We’re likely to see more cooperative models, contract farming, and a shift away from one- or two-acre plots, India’s current average farm size, toward larger, professionally managed operations. The Amul model comes to mind as a successful example. Larger collectives can bring technology into the fields in ways that smallholders simply can’t. On a two-acre farm, it’s hard to afford tractors or advanced equipment. But a professionally managed farm of hundreds of acres can operate scientifically and efficiently.
India, despite producing over 330 million tons of grain annually, still suffers from low productivity per acre. The same is true for crops like cotton. We’ll be able to improve yield by applying scientific tools and technology that already exist, and by accelerating access to them in places like India.
This shift will also require agricultural policy reforms, especially around marketing and subsidies. In India, subsidies have distorted the system. For example, farmers often receive free electricity, which encourages overuse and waste. That’s driven more by politics than by agricultural logic, and it must change.
Farming will become more market-based and market-driven. And with that shift will come the kind of efficiencies and innovations that markets tend to deliver, especially in developing countries.
This trend isn’t limited to India. I see it unfolding in Africa as well. Africa is three to four times the size of India and holds vast amounts of arable land. Right now, though, much of it is underutilized. Scientific agriculture hasn’t yet taken root in many parts of the continent, and access to high-yielding seeds remains limited.

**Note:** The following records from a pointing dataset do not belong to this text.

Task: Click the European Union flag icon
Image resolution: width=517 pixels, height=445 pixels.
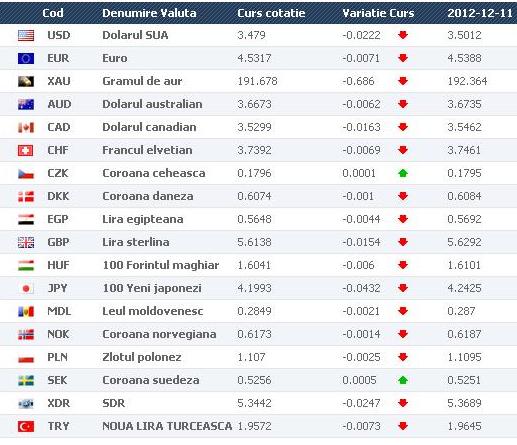Action: pyautogui.click(x=26, y=58)
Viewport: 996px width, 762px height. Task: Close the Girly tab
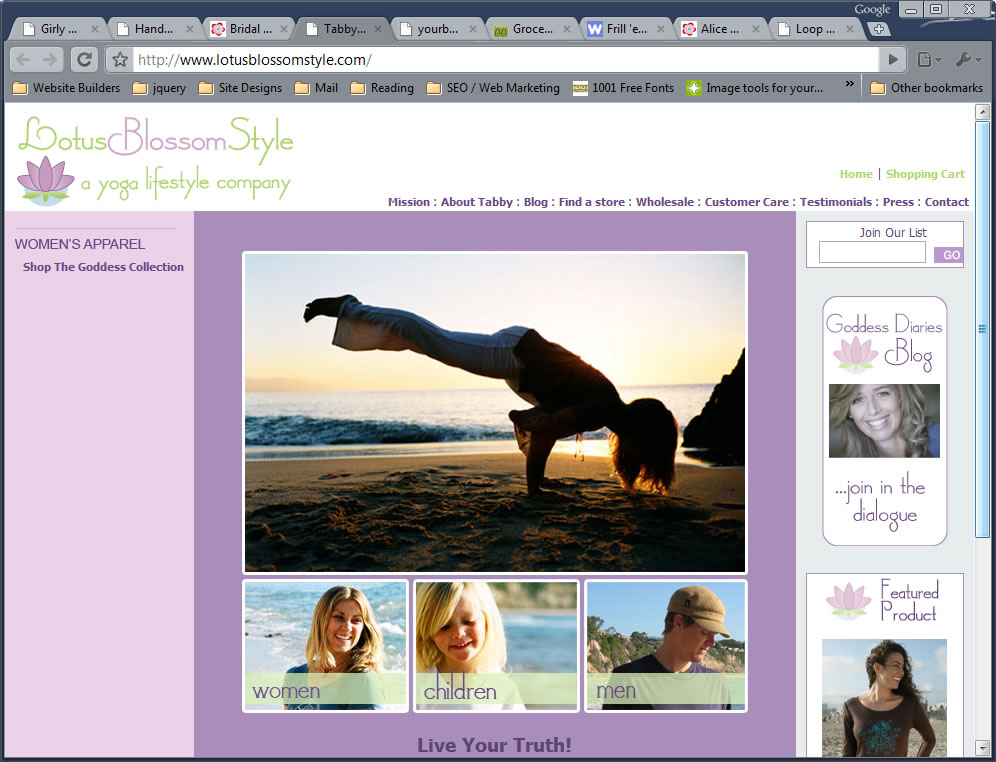point(95,29)
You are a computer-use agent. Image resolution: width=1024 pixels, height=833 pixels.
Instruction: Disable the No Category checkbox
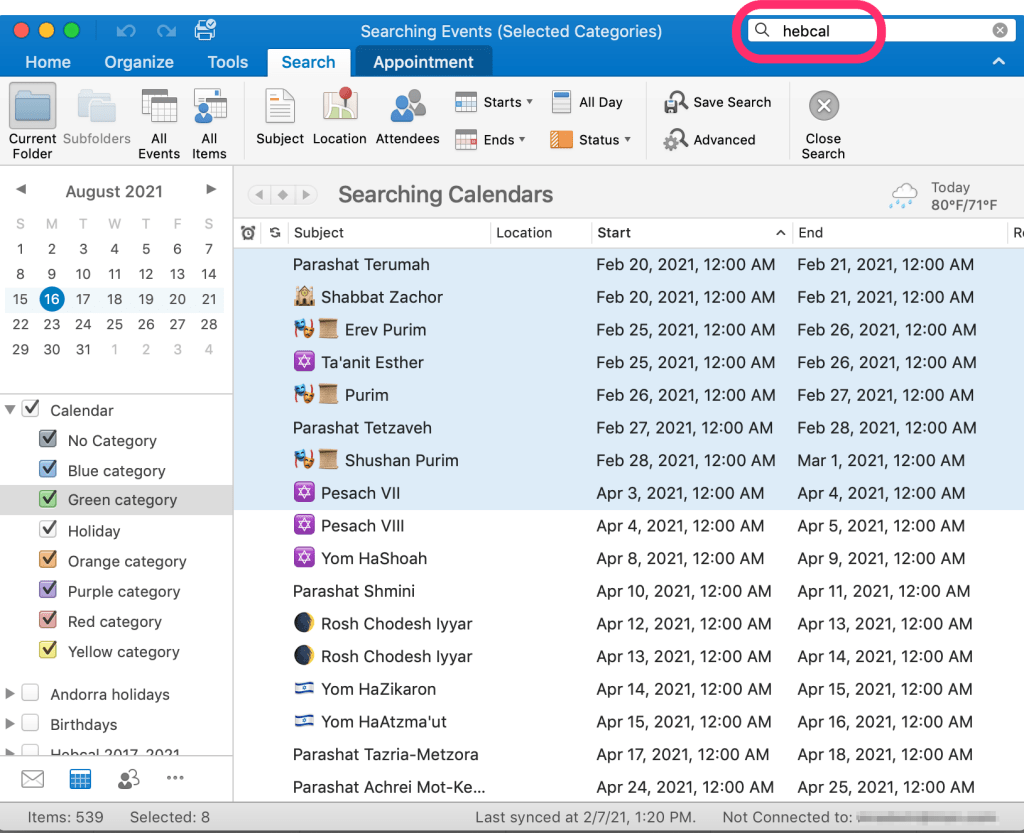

But that’s going to change. I believe many African countries that currently import food will become food exporters in the future. Africa has the potential to become a global breadbasket.
Rhishi: In the way you communicate, you seem to enjoy experimenting with different formats. You’re active on Twitter, and I even came across a rap video from a few years ago. I think it was by someone named Rohan Prakash, is he related to you?
CHANNA PRAKASH: Yes, that's my son. When he was 11 years old in 2003, I was celebrating Norman Borlaug's birthday (90th). And his sister had just passed away, so he didn't want to celebrate in a very big way in person. But I thought I'll use this opportunity to help publicize his name as he is not a common name.
I asked myself, What can I do to bring some street cred to the name Borlaug? And I thought, why not rap?
Norman Borlaug Rap
At the time, I was working at a historically Black university, and I saw rap as a powerful medium for communication. So I asked my 11-year-old son to create a rap about Dr. Norman Borlaug. He recorded it, and we called it “The Norman Rap.”
Even today, on Borlaug’s birthday, schools still play that song. When I was in Iowa for the World Food Prize, one of the schools there played it during the event. That gave me such a thrill.
To me, this is the heart of what we must do: learn to communicate science in ways people can truly connect with. And if that means using rap to tell the story of a Nobel laureate who helped feed the world, then so be it.
Rhishi Pethe: Thank you Dr. Prakash for a very inspiring conversation!